Waterfowl and Long Point's Inner Bay*
Kerrie Wilcox and Richard Knapton
*This chapter is largely derived from Wilcox, K., and Knapton, R. 1994. "An Ecosystem Approach to Management of Long Point's Inner Bay: An Internationally Significant Staging Area for Waterfowl" Long Point Environmental Folio Series. Technical Paper #5. Heritage Resources Centre, University of Waterloo, Waterloo, Ontario.
Context
Ducks, geese, and swans, collectively known as waterfowl, require a range of essential areas during their annual cycle. Staging areas, used by waterfowl during long distant travel, act as stepping stones and refueling stops on flights to and from wintering and breeding grounds. Not only are the food resources in staging areas essential for migration, but also for egg production during the breeding season, and for survival on wintering grounds (e.g. Stroud et al., 1990; Ankney and MacInnes, 1978). Each stop over area is an essential link in a chain of sites. Conservation of such sites is crucial for waterfowl survival.
Long Point, Ontario, is an important staging area for North American waterfowl. Each year the marshes of Long Point are visited by hundreds of thousands of waterfowl during spring and fall migration. In fact, Long Point has been reported to have the greatest waterfowl use of any area on the Great Lakes during migration (Dennis and Chandler, 1974; Dennis et al. 1984).
Long Point is recognized internationally as a significant staging area for waterfowl with its designation as a wetland of international significance or a "Ramsar site". Irresponsible development, boating, fishing, and other activities in the Inner Bay are, however, potential threats to this critical staging area. To understand the effects of development and to minimize and mitigate impacts, it is essential to know where waterfowl are resting and feeding during their stay at Long Point, what foods and other resources they are using, and how these are changing over time.
Located on the north shore of Lake Erie, Long Point is the largest sand spit or peninsula on the Great Lakes and one of the most extensive wild areas left in southwestern Ontario (Reznicek and Catling, 1988).
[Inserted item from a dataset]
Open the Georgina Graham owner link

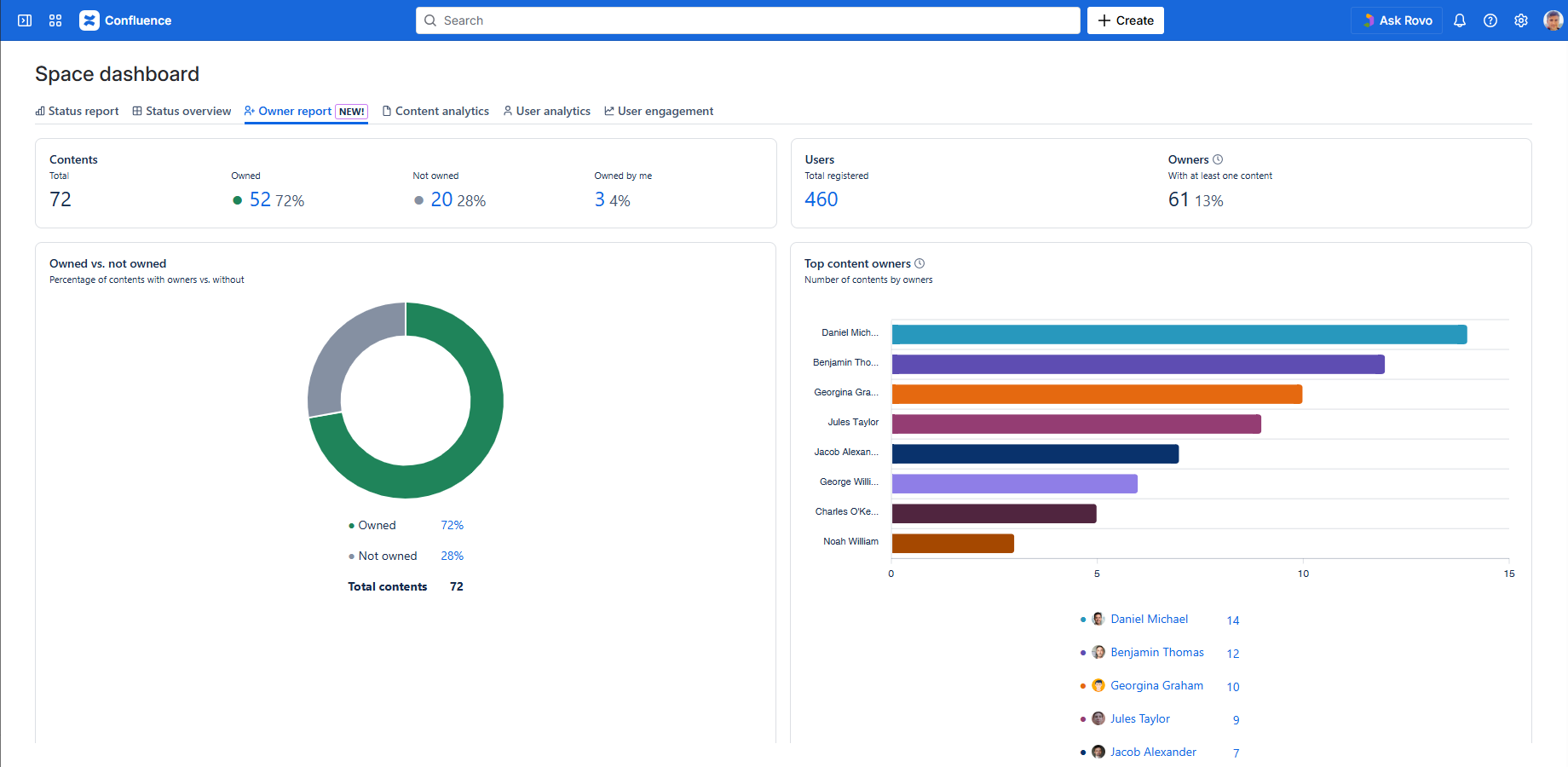1156,685
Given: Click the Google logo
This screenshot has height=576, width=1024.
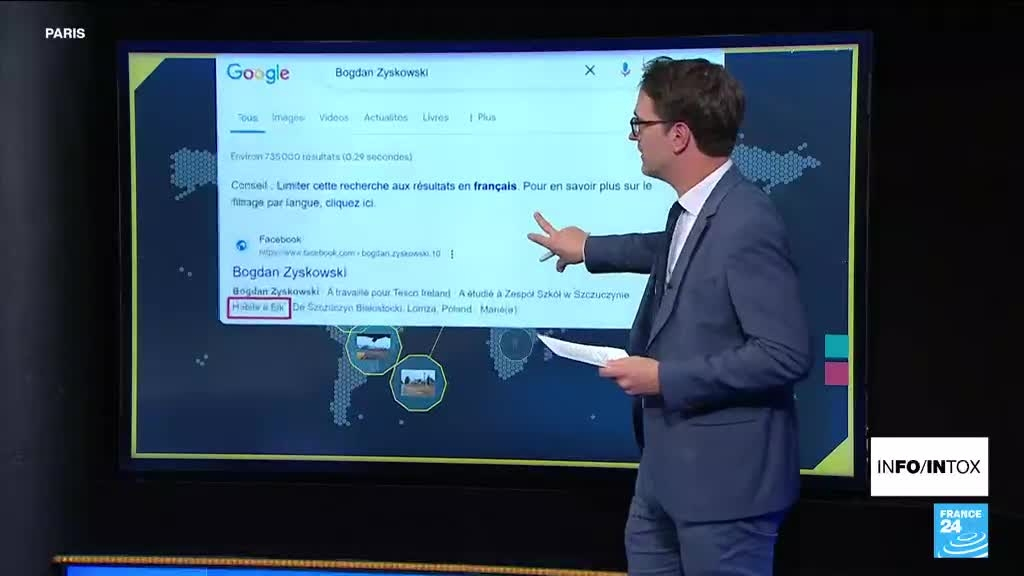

Long Point's Inner Bay is defined as the area enclosed by the Long Point peninsula, the north shore of Lake Erie and an imaginary line between Turkey Point and Pottohawk Point (Whillans, 1985, Figure 1). The Inner Bay is approximately 78km2 in surface area and has one major tributary - Big Creek. Big Creek has a 730km2 watershed that drains the agriculture fields of Norfolk, Oxford and Brant Counties. The Creek accounts for 77% of the water from tributaries entering the Inner Bay (Whillans, 1985), and is the major source of nutrients and suspended materials entering the Bay. Other significant tributaries are Dedrick Creek and Forestville Creek (Figure 1). Eroded materials from exposed sand bluffs, located along the north shore east of the Inner Bay, may be responsible for much of the natural turbidity and siltation in the Inner Bay (Hamley and MacLean, 1979).
Figure 9.1
Water Depth
The morphology of the Inner Bay has varied considerably in historic times (Whillans, 1977). On the basis of records since 1790, Whillans reported minimum and maximum depths in the Inner Bay of 1.66 m and 12.33 m respectively. Changes in shoreline form and bathymetry are shown in Figure 2.
Figure 9.2 Chronological Bathymetry of Long Point's Inner Bay (adapted from Whillans, 1977)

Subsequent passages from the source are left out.